I’m looking at you, T-Rex.
Who could believe that those venerable treasures, quietly sitting on shelves, are still prey to numerous predators ?
Specifically, juvenile keratin-eating monsters as ravenous as they are tiny ?
Carpet bettles and their evil spawns are a curator’s nightmare, along with accountants, and a conservator’s dread.
« Carpet beetle » is a generic term often used in museums that could refer to different species with similar eating habits such as Anthrenus scrophulariae, Anthrenus verbasci or, but sadly not limited to, Attagenus megatoma.
Larvas from thoses species can prey on furs, wool, feathers, horns or insect’s exoskeletons : everything containing keratin or chitin is basically fair game. Leathers and eveything containing animal-based glues can fall under Dermestes maculatus or Dermestes lardarius eager mandibles.

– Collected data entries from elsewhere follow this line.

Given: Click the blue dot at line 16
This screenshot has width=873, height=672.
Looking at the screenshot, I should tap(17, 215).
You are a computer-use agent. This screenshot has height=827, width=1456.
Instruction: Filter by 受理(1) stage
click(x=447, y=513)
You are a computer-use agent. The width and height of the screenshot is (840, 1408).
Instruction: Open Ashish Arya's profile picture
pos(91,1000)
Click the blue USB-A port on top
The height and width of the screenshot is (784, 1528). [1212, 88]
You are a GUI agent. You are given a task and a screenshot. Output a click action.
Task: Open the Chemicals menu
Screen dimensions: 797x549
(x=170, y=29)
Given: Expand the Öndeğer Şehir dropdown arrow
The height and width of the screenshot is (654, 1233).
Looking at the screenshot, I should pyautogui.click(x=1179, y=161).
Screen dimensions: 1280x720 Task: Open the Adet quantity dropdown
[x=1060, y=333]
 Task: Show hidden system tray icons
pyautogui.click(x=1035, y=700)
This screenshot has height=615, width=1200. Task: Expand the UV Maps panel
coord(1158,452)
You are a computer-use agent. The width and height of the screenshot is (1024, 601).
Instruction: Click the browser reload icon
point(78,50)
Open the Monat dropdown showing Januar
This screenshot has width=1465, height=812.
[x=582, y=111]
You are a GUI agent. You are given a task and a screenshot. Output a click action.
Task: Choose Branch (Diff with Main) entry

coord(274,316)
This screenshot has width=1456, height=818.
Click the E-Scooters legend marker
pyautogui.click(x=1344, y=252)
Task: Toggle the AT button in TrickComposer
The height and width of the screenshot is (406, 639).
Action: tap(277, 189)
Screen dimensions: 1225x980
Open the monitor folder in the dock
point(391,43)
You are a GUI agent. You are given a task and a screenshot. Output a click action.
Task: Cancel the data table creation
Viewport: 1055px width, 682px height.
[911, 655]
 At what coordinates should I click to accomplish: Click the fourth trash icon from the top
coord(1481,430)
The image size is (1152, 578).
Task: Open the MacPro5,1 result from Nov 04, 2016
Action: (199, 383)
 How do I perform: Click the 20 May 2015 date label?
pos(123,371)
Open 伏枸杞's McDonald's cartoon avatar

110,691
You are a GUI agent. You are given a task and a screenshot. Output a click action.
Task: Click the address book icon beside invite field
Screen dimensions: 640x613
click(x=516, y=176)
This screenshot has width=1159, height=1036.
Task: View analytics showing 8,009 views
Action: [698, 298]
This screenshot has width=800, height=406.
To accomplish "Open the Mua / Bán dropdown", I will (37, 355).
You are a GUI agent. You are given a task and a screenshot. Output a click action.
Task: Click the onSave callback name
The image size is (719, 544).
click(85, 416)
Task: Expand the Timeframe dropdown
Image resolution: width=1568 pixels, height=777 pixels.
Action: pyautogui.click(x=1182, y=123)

Natural history museum‘s collections, particularly entomological ones, are among the most vulnerable ones. Attacks are as brutal and swift as they are discreet and irreversible.
Though it is possible to take urgent measures to stop an attack while it’s going on, damage done is done and the only true countermeasure is prevention !
Look at your collections as often as you can to make sure no tiny hairy larva of a few millimeters long is feasting on your treasures. Dust and clean very regularly. Isolate any suspicious one and quarantine every newcomer. The most efficient actions are the most simple ones.